A Hard Look at New Sourcing Strategies

The microchip crisis and shift to electric vehicles are forcing vehicle OEMs to redefine their supply chains.

The semiconductor supply crisis is just one recent event causing a rethink of automotive supply chains. Shown is wafer inspection at Gentex’s Holland, Michigan, plant, which makes its own chips. (Gentex)

From COVID to chips: Just as the industry was beginning to put 2020 in the rearview mirror, it gets slammed with more supply-chain disruptions. Severe chip capacity issues out of China, Taiwan and Korea have interrupted vehicle assembly at some OEMs. Once-in-a-century weather events in Texas have caused shortages of critical chemical supplies. And global political/trade disputes continue to brew across southeast Asia. While many are arguing for a regional focus to automotive sourcing, globally integrated supply remains front and center.
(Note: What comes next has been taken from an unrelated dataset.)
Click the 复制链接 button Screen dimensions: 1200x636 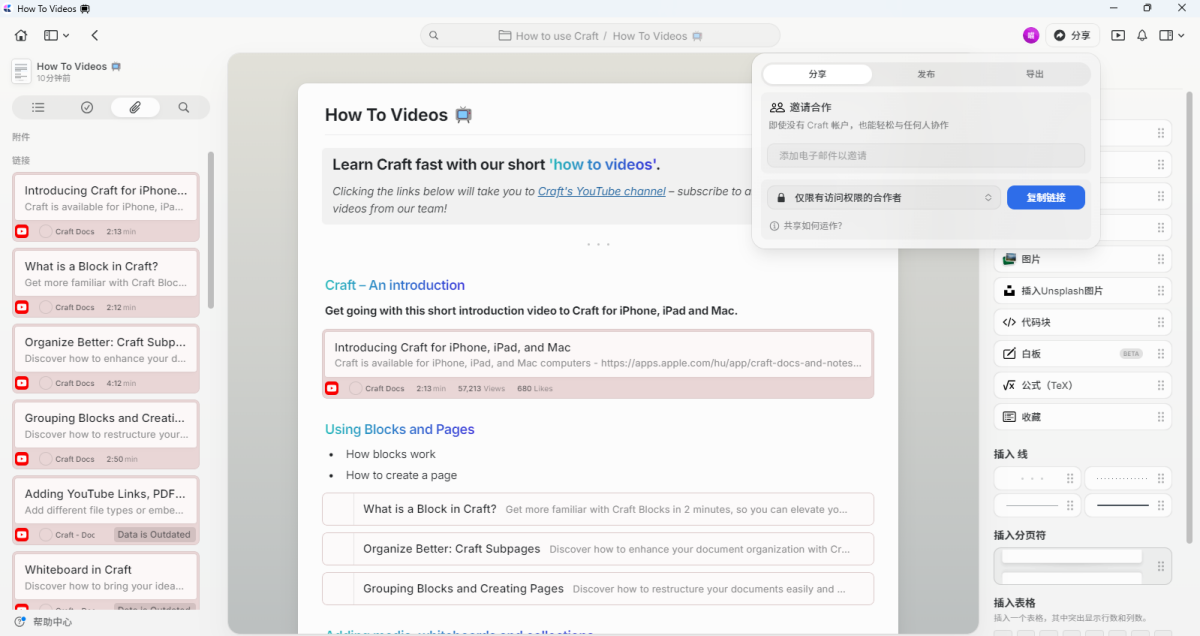1045,198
The current problems are, for the most part, short term. But their dynamics are forcing a hard look at the sourcing strategies built around the increasing volumes of electric vehicles coming in the next few years. Optimists believe that future supply chains for battery-electric vehicles (BEV) will be simpler than those supporting today’s combustion-engine cars and trucks. Simpler design, subsystems and bills of material, right? I’ll argue that’s wishful thinking.

One could make a case that by eliminating the traditional-ICE componentry, primarily fuel systems, exhaust and aftertreatment, and ICE-specific NVH attenuation, the BEV is essentially a simple “skateboard” with a body atop. But such overt simplicity is deceptive. Future supply chains within a BEV ecosystem are destined to become more complicated. They’ll be intertwined with several unconventional relationships and dependencies.
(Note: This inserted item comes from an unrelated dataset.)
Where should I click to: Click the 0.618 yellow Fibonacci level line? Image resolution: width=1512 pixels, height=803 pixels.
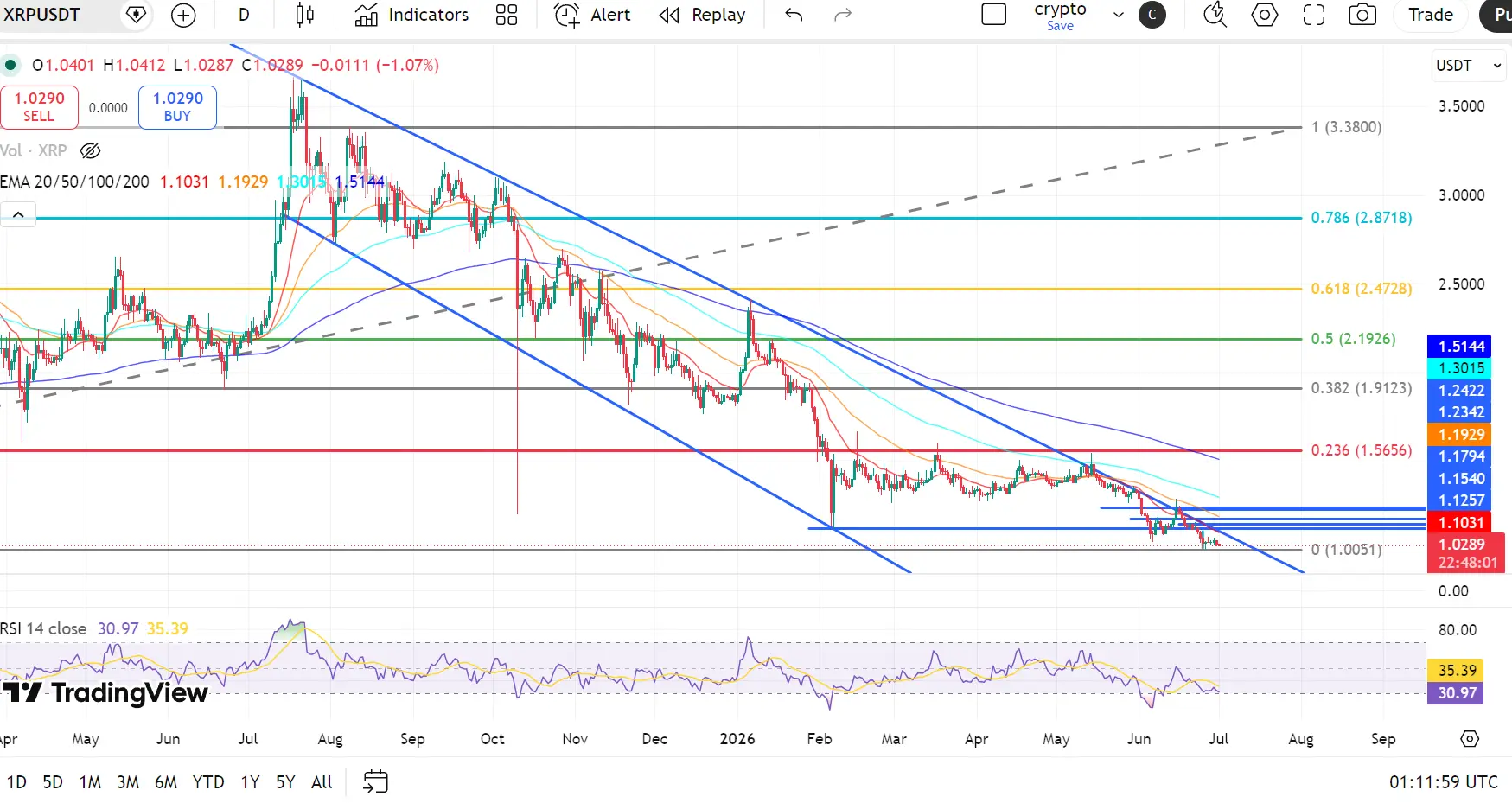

How is that possible? At the root of BEV complexity is the advent of new innovations to enable safe, reliable, and efficient optimization of electric propulsion and related systems. These are expanding the breadth of the supply chain through more software, electronics, charging hardware, and new battery materials. In step with these are the sensor suites, processors and endlessly updated software necessary to support automated-driving functions that are dovetailed with BEVs.

How will this affect relationships up and down the supply tiers? As vehicle layouts, structures and assembly processes change in the BEV transition, some suppliers currently deemed Tier 1 may in the future source into suppliers inserted between them and the OEM. This will potentially alter sales process, the value equation, warranty responsibility and commercial dealings.

Software’s increasing value as a differentiator within the BEV world adds tangential participants and complexity that the mechanical-era players never envisioned. As software changes augment the ability to modify the driving experience through an OTA (over-the-air) interface, its value as a tool to differentiate a brand and reduce cost risk is essential. Smart suppliers understand that tomorrow’s value is driven by the combination of software and hardware working in concert.

The shift to BEVs and the recent microchip crisis are forcing vehicle OEMs to redefine their supply chains. This is already driving significant upstream shifts. Larger automakers including General Motors and VW Group have insourced design and manufacture of propulsion batteries and e-drive systems. Many of the traditional driveline-system suppliers have seen the writing on the wall. They’ve been moving their research and product development toward the new reality.

The speed of innovation, risk mitigation and efficient capital utilization are forcing new OEM-supplier technology alliances. These, and the industry’s supply chains, will continue to keep pace with BEV and AV growth throughout this decade. While new economies of scale will not happen overnight, ensuring adequate supply of automotive-grade semiconductors to keep pace with BEVs and their expanding infrastructure is surely a need that must be met sooner than later.